Crise de l’enseignement supérieur en Afrique de l’Ouest : les universités en mal de capacités d’anticipation
Sud Quotidien (Dakar)
14 Mai 2004
M.Mika LOM
L’enseignement supérieur est en crise en Afrique de l’Ouest ! Ce constat amer a été dressé hier, jeudi 13 mai 2004, par le panel organisé par le Conseil pour le développement de la recherche en sciences sociales en Afrique (Codesria) , dans le cadre du Salon international de l’éducation et la formation (Eduform).
Une rencontre animée par quatre universitaires très au fait de la chose de l’enseignement supérieur dans la sous-région. Il s’agit des professeurs Amuwo Adekunlé , un chercheur Nigérian qui enseigne à African Intstitute of South Africa ; Issiaka Bagayogo de l’Université de Bamako, Amadou Lamine Ndiaye de l’Académie des Sciences et techniques du Sénégal et Adama Saba de l’Université de Ouagadougou.
En effet, de Dakar à Lagos, en passant par Bamako et Ouagadougou, voire dans toute l’Afrique au Sud du Sahara, l’enseignement supérieur vit les mêmes réalités : absence de capacités d’anticipation aux grandes crises à laquelle il est confronté, absence de démocratie dans les systèmes de gestion de ses modes de financement, banalisation des compétences universitaires. Autant de difficultés qui font, qu’avec le contexte de la mondialisation, la crise dans le secteur universitaire s’étend et s’aggrave d’année en année pour prendre des proportionnelles universelles. Et ce qui semble surtout grave , a fait observer le Professeur de philosophie Sémou Pathé Guèye, le premier intervenant à ce panel, c’est que la société africaine n’est pas dans les dispositions à transformer l’université qu’elle considère tout juste comme une chose qui lui est étrangère. Les raisons semblent évidentes parce que pour lui, " les universités ne sont ni adaptées, ni rationnelles et les moyens qui leur sont consacrés sont loin de répondre aux objectifs visés ".

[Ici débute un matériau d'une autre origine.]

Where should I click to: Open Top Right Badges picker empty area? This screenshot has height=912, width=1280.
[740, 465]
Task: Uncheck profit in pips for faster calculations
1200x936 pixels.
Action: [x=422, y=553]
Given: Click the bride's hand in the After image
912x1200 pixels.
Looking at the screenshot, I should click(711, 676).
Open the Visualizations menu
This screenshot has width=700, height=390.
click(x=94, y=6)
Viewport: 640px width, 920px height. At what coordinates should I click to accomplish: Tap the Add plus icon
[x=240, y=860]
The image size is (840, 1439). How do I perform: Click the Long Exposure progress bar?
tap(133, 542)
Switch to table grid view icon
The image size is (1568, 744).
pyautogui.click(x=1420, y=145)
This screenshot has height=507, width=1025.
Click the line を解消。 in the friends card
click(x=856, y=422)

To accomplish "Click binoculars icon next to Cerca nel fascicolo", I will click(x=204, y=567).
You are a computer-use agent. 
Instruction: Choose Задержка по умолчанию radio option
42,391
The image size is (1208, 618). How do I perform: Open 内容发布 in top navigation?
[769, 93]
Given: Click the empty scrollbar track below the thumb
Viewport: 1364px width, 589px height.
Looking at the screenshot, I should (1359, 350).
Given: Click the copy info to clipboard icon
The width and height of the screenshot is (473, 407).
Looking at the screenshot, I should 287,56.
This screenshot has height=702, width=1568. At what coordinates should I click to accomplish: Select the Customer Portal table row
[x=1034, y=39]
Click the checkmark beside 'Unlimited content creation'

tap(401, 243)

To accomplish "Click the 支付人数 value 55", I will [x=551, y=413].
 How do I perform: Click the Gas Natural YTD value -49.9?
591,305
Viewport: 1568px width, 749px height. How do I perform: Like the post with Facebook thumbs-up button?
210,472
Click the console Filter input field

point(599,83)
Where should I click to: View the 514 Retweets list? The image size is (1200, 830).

Pourtant , ces difficultés à la fois d’ordre structurel et conjoncturel, remontent juste aux années 80 à l’avènement de l’ajustement structurel (Pas). C’était la fin de la période d’abondance dans les pays africains, une période qui était marquée par l’absorption par l’Etat de tous les produits universitaires. C’est ce qu’appelle le Prof Bagayogo de l’Université de Bamako, " la période de l’Etat patron ou l’Etat employeur ". Au cours de cette période qui a vu arriver une forte affluence d’étudiants dans les campus et en même temps, se créers une distorsion entre le cursus universitaire et l’environnement économique. Conséquence, levée de boucliers général au sein de l’opinion. C’est le mauvais procès fait à l’enseignement supérieur avec l’ère des diplômés chômeurs . Or, pour le Pr Bagayogo , " les Africains de l’Ouest n’avaient pas à être trop surpris par un tel phénomène, puisque les systèmes d’enseignement universitaire étaient bâtis dans l’ignorance totale de l’environnement économique ".
Politisation des acteurs des universités
L’universitaire malien sera conforté dans son propos par son collègue Amadou Lamine Ndiaye de l’Académie des Sciences et techniques du Sénégal, selon qui, avec l’inadaptation des programmes, l’absence de structures d’accueil, de financements conséquents et avec le déséquilibre entre les ressources consacrées aux prestations sociales et académiques, il n’est pas étonnant d’assister aux crises actuelles dans les universités africaines. Toutefois, il fera remarquer qu’il y a à dissocier la mission de l’université et celles des autres structures de l’enseignement supérieur, tout en fustigeant la politisation trop poussée des acteurs du système universitaire.
Ce sont les confusions des rôles, tant au niveau de l’Etat que celui des structures qui ont donné naissances aux crises étatiques qui se répercutent sur les systèmes de gestion universitaire.
En effet, les institutions universitaires manquent de tout "absence d’équipements adéquats, insuffisance de personnels d’encadrement, dégradation des infrastructures, baisse du niveau de formation des enseignants Et des étudiants ". Une autre conséquence du désengagement de l’Etat dans la mise en oeuvre des actions capables de développer l’enseignement supérieur en Afrique. Or, comme le souligne le Pr Adama Saba de l’Université de Ougadougou " si l’Etat ne s’implique dans le système éducatif, aucune proposition ne peut donner de résultat ". Ce qui a donné lieu, au Nigéria à l’indifférence et au découragement total des intellectuels. Le travail de recherche universitaire s’en est ressenti , a dit le Pr Adekunwo Adekunlé , un universitaire Nigérian à l’université du Cap (Afrique du Sud).